コラム

社員の化学日記 −第65話 「Drスランプ」−

社長からホームページの管理を任され,コラムの原稿についても「次はお前の番だ」「原稿はまだか」といつも偉そうに言っていたが, スランプに落ちてしまったようだ。

子供のころは感想文を書くことなどは大の苦手。文章を書くことより,いかに原稿用紙を穴埋めするかしか考えられなかった。

でも,大学,特に卒業研究以降から大学院まで研究生活を送っていた頃から,文章を書くこと自体苦手ではなくなった。

やがて,五十路(男の場合もこういうのか?)の足音が聞こえてくるようになった昨今,前にもまして文章を書くこと自体が楽しくも思えるようになった。

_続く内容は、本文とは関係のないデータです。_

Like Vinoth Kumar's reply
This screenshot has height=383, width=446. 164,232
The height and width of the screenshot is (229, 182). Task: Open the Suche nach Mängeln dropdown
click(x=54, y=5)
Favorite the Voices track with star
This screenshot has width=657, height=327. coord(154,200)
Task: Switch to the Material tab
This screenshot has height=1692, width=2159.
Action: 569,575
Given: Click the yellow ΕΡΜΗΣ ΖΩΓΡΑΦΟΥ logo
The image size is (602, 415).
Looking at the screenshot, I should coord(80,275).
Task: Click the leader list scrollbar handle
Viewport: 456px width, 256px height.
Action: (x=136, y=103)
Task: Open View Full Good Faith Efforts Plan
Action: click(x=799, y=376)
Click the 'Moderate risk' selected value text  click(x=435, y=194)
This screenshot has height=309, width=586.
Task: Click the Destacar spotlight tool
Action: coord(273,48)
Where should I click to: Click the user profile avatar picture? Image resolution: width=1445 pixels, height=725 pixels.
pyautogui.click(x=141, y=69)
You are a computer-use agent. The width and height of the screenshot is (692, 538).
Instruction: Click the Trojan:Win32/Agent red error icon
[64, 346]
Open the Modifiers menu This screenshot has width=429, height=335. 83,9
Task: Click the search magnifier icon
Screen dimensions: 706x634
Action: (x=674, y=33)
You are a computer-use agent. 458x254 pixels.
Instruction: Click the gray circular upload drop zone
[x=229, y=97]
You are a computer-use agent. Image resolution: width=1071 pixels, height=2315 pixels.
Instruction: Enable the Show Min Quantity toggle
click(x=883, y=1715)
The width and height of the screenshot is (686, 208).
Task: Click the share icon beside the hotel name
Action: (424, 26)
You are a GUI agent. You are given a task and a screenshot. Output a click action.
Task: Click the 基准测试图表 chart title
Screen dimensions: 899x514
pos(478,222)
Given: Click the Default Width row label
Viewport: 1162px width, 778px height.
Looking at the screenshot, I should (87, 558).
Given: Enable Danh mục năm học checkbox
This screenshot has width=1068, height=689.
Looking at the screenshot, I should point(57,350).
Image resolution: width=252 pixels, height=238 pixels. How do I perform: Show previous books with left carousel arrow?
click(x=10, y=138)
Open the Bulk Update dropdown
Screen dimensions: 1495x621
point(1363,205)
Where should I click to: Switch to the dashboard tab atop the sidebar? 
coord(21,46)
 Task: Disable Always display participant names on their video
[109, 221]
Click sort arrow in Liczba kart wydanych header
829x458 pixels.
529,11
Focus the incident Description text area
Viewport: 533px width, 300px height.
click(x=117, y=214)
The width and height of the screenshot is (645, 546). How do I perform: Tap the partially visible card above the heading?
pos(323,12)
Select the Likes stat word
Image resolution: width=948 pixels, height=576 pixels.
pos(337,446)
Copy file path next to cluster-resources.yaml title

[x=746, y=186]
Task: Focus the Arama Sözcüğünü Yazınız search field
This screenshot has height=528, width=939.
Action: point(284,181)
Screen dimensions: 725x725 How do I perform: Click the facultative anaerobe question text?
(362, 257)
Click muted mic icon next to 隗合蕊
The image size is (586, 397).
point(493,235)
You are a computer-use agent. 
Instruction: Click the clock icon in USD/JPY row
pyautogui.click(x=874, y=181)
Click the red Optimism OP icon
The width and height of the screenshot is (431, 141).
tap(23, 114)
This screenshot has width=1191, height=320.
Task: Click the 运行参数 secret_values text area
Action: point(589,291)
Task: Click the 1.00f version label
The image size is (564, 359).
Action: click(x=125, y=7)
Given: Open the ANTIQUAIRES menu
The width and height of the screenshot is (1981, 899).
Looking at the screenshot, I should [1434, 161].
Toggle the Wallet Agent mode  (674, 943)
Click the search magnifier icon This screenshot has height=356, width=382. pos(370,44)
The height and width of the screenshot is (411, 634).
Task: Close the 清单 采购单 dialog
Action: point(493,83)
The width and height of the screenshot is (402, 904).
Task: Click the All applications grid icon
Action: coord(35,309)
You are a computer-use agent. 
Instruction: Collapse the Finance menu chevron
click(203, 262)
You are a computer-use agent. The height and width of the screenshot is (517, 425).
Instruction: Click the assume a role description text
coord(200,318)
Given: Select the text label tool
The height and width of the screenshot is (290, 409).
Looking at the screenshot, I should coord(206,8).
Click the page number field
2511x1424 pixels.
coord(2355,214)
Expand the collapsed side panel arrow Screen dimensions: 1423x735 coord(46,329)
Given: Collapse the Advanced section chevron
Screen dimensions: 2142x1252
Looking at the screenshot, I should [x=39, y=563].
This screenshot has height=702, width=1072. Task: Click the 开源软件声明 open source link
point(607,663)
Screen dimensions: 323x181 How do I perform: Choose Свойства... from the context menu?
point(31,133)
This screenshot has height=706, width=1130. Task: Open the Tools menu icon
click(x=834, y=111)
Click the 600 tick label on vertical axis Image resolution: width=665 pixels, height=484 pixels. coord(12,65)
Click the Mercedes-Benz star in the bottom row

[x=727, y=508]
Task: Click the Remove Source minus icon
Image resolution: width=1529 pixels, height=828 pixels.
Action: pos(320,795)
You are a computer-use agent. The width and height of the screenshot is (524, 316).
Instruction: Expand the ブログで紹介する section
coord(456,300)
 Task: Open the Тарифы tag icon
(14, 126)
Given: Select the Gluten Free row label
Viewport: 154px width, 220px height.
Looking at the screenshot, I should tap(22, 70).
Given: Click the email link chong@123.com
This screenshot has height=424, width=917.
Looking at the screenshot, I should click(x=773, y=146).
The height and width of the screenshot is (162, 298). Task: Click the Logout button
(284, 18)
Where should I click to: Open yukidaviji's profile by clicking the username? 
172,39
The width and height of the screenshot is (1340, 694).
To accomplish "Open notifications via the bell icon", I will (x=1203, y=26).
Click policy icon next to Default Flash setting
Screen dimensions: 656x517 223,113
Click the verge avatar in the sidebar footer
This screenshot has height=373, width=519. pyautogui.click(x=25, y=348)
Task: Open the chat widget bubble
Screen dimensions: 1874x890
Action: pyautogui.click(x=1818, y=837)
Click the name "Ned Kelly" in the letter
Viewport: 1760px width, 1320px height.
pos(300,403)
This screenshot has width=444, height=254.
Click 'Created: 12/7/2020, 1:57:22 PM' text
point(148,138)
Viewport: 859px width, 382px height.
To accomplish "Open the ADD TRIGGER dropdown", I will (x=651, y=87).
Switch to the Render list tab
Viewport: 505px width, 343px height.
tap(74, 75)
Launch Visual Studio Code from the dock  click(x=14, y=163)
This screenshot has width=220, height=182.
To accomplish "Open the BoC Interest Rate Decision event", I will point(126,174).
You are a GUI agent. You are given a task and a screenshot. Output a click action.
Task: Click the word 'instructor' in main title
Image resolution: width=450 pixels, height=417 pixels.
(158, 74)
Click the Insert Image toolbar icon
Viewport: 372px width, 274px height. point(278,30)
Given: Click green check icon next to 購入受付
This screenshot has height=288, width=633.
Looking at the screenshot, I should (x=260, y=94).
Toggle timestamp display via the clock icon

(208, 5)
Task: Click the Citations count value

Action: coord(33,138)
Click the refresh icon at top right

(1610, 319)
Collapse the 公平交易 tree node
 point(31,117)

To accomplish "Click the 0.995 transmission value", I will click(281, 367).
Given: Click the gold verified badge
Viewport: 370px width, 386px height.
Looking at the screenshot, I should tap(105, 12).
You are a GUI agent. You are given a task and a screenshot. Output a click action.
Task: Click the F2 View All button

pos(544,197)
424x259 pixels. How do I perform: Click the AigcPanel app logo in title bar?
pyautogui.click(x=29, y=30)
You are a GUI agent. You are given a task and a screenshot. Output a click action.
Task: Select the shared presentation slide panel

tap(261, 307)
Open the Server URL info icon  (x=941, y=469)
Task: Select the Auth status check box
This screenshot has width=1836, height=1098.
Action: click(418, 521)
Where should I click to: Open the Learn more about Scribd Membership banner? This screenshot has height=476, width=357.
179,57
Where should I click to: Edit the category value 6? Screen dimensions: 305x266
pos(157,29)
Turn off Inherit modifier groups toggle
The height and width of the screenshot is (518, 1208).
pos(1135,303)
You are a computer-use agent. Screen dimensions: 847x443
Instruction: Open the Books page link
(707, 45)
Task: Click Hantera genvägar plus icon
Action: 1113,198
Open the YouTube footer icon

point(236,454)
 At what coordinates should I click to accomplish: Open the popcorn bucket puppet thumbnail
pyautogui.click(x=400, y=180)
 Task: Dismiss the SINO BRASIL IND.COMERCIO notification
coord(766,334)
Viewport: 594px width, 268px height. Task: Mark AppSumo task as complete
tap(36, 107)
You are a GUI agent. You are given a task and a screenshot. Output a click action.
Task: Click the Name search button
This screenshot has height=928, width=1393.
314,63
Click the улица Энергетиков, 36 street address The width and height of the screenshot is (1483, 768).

巷では家族に残す遺言として「エンディングノート」なるものがあるようだ。

こんなことまで意識したことはないが,本能として何かを書き残そうとしているのかもしれない。

それなのに何も浮かんでこない。考えれば考えるほど何も浮かばない。「無」である。

でも社長にまでエラそうに原稿を要求しているからには,自分だけ書かないわけにはいかない。ムムム・・・。

とりあえず,困ったときは時候の状況から・・・。

今年もあっという間にあと1ヶ月となった。まさに光陰矢の如し。

今年は10月まで夏のような日が続き,秋はほんのわずかに感じられただけですぐに冬になった。 そのためか,毎朝の通勤電車でもコートを羽織るなど冬服モードとなった人が急に増えた。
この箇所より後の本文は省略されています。